» Written instruction: Reproduce the lines below word for word, beginning with the first line and continuing through the line that contains "Looking at the screenshot, I should click(x=897, y=133).", with that final line included.

» Material to process:

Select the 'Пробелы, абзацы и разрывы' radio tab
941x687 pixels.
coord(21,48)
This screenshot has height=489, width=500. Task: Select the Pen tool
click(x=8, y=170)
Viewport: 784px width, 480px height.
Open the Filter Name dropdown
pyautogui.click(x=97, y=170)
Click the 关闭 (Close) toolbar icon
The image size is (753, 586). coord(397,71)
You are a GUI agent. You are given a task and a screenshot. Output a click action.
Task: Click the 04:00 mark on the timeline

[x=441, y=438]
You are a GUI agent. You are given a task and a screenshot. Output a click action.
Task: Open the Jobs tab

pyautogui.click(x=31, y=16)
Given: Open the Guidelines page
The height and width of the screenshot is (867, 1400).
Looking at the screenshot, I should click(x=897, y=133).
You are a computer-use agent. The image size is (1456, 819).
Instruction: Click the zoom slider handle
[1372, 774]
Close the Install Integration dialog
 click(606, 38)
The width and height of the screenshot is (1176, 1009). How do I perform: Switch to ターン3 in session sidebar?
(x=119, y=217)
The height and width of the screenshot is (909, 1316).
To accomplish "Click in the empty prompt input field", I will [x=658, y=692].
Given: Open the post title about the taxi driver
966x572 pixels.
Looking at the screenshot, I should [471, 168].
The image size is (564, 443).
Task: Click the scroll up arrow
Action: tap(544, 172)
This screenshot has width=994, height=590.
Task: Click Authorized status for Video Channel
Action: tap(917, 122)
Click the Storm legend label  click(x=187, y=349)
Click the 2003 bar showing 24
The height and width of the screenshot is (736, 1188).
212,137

» Task answer:
Select the 'Пробелы, абзацы и разрывы' radio tab
941x687 pixels.
coord(21,48)
This screenshot has height=489, width=500. Task: Select the Pen tool
click(x=8, y=170)
Viewport: 784px width, 480px height.
Open the Filter Name dropdown
pyautogui.click(x=97, y=170)
Click the 关闭 (Close) toolbar icon
The image size is (753, 586). coord(397,71)
You are a GUI agent. You are given a task and a screenshot. Output a click action.
Task: Click the 04:00 mark on the timeline

[x=441, y=438]
You are a GUI agent. You are given a task and a screenshot. Output a click action.
Task: Open the Jobs tab

pyautogui.click(x=31, y=16)
Given: Open the Guidelines page
The height and width of the screenshot is (867, 1400).
Looking at the screenshot, I should click(x=897, y=133).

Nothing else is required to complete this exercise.